Love at first. . . listen
- Mandy Crow

- Dec 6, 2010
- 3 min read
I believe in love at first sight. . .
except, for me, it has more to do with songs than people. So I guess that is love at first listen.
This weekend, I got the Jill Phillips and Andy Gullahorn Christmas album I had recently ordered in the mail. I popped it in to my car’s CD player and broke my first rule of listening to a new CD. Instead of listening to the entire album all the way through in the correct order, I located the song “I will make a way” and proceeded to listen to it 3 times in a row. And I cried as I drove to JAM sound check at church.
The song is cowritten by Andy Gullahorn and Jason Gray and is based on a Walt Wangerin short story about an abused and forgotten woman who has closed herself off from the world and is mired in the world her mistakes and the sins perpetrated against her have created. So how can she find hope?, the song’s narrator asks. Before long, we find out the narrator is God Himself and the song is a more modern-day version of the Christmas story. He will create hope in her life because He will let her bear the child whose very name is hope. And when she hangs her head in shame, she will look down and see what God is doing in her life, the hope He is creating within her growing belly.
I first heard this song in August and haven’t been able to get it out of my mind since. Let me set the scene for you. It was during Hutchmoot and it had been a long Saturday full of breakout sessions, panel discussions, and new friendships. The night ended with a keynote speaker, and honestly I was tired by that time, I could barely bear the thought of listening to any more people talk. But then Walt Wangerin walked in, and at that first glimpse I knew I had to listen.
I don’t know if I can explain what happened that night. There we sat in a tiny church sanctuary as night fell on Nashville, surrounded by the stations of the cross and stained glass and friends new and old, and listened to the quiet voice of a man who is obviously dying. Walt Wangerin has cancer and the diagnosis seemed to give his words importance. We leaned forward in our seats, longing to hear what he had to say and somewhere in the midst of all of that, something holy happened.
:::
• [Exercise set]:
[a] Transcribe the post from "I first heard" up to and including "had to listen.".
[b] According to the post, who cowrote the song "I will make a way"?
The listing has no connection to the post above.

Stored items
:::
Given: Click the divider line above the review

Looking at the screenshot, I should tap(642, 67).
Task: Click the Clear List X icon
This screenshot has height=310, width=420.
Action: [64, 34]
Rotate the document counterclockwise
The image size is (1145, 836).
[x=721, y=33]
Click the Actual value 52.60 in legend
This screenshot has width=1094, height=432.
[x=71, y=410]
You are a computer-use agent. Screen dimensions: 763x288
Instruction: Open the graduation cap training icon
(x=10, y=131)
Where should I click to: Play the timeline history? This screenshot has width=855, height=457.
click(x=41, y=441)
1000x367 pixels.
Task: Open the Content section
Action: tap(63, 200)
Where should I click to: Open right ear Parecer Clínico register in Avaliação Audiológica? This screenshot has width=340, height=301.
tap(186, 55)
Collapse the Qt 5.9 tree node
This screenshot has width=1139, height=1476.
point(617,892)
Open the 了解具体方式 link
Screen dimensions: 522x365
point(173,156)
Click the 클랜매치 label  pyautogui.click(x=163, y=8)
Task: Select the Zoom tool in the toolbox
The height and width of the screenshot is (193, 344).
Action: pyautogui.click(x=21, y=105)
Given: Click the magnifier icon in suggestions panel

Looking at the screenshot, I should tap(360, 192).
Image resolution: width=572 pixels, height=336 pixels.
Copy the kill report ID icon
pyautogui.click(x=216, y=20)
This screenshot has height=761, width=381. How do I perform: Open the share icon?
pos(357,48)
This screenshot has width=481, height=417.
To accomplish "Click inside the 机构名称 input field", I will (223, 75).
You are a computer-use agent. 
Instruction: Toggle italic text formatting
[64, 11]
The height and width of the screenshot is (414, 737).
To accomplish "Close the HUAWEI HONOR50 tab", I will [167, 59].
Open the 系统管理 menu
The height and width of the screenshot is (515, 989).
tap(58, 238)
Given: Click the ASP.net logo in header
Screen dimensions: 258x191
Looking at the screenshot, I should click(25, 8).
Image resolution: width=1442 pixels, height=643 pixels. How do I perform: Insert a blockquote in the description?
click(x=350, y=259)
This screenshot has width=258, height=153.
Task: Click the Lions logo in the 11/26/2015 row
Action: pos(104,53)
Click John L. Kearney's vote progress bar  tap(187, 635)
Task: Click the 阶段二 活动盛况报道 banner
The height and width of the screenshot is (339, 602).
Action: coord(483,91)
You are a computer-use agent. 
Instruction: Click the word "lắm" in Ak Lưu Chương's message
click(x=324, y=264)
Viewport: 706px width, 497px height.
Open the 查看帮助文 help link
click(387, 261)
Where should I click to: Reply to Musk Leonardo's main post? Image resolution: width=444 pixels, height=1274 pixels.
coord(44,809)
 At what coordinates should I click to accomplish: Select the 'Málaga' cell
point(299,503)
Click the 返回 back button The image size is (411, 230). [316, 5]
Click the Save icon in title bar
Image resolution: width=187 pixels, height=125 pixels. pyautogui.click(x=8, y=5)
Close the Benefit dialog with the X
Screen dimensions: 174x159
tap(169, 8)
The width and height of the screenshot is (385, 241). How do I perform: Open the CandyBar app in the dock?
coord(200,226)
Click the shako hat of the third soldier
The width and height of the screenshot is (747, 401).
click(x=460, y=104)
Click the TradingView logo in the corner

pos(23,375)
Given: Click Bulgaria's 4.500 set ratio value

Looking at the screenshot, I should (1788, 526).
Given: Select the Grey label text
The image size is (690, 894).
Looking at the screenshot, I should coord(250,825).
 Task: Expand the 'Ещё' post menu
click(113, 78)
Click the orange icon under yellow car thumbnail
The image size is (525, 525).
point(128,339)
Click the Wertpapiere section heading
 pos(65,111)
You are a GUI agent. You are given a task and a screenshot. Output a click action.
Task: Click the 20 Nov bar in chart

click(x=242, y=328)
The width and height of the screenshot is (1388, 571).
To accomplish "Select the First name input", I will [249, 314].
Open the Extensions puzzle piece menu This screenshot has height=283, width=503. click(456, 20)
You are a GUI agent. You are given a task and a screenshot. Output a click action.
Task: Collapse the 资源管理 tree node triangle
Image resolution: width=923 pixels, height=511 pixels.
:::
• [Responses by item number]:
[a]
I first heard this song in August and haven’t been able to get it out of my mind since. Let me set the scene for you. It was during Hutchmoot and it had been a long Saturday full of breakout sessions, panel discussions, and new friendships. The night ended with a keynote speaker, and honestly I was tired by that time, I could barely bear the thought of listening to any more people talk. But then Walt Wangerin walked in, and at that first glimpse I knew I had to listen.

[b] Andy Gullahorn and Jason Gray